Feature-only baselines can be generated with:
python3 sample_selection/generate_plans.pyDSAS plans are generated with:
python3 sample_selection/generate_dsas.py \
--budgets 15 30 60 100 \
--feature-dir /path/to/train_slices_sam3_feature \
--base-image-dir /path/to/all_slices \
--score-csv /path/to/property/mask_properties.csv \
--save-dir /path/to/plansEach generated plan is a CSV with:
image,segmentation
/path/to/image.npy,/path/to/segmentation.npyThe plan can be used directly as the training CSV.
Training is handled by train/train.py. The training CSV can be either the full split or a generated active-learning plan.
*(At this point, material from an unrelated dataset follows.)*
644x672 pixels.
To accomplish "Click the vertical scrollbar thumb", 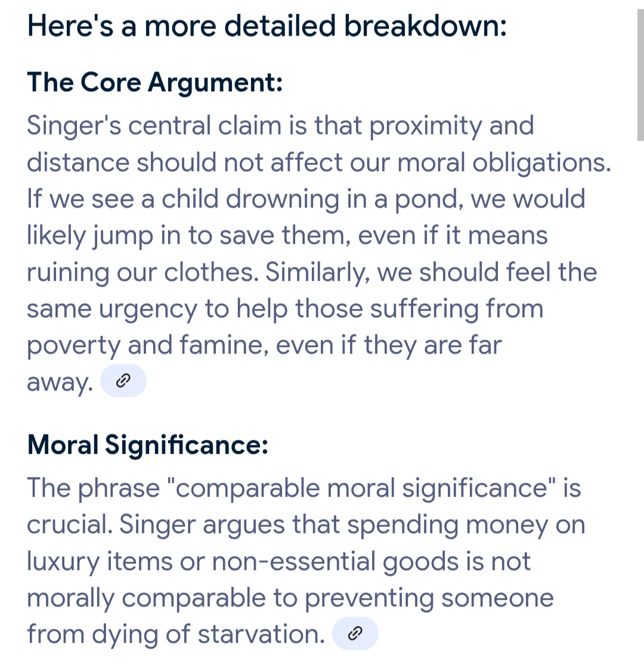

Train with the full split:
python3 train/train.py \
--train_csv /path/to/data/promise/mydata/splits/train.csv \
--val_csv /path/to/data/promise/mydata/splits/valid.csv \
--pretrain_weights /path/to/checkpoint/backbone.safetensors \
--output_dir /path/to/train/runs \
--exp_name full_trainTrain with a DSAS plan:
python3 train/train.py \
--train_csv /path/to/plans/plan_dsas_pen2_mdiv1.0_qth0.7_budget30.csv \
--val_csv /path/to/data/promise/mydata/splits/valid.csv \
--pretrain_weights /path/to/checkpoint/backbone.safetensors \
--output_dir /path/to/train/runs \
--exp_name dsas_budget30The trainer freezes the SAM3 visual backbone and optimizes the segmentation layers using Dice loss plus cross-entropy loss. Each run saves logs, TensorBoard files, latest_checkpoint.pth, and best_checkpoint.pth under the experiment directory.
Several scripts still contain hard-coded paths from the original experiment environment. Update those paths before running the pipeline on a new machine.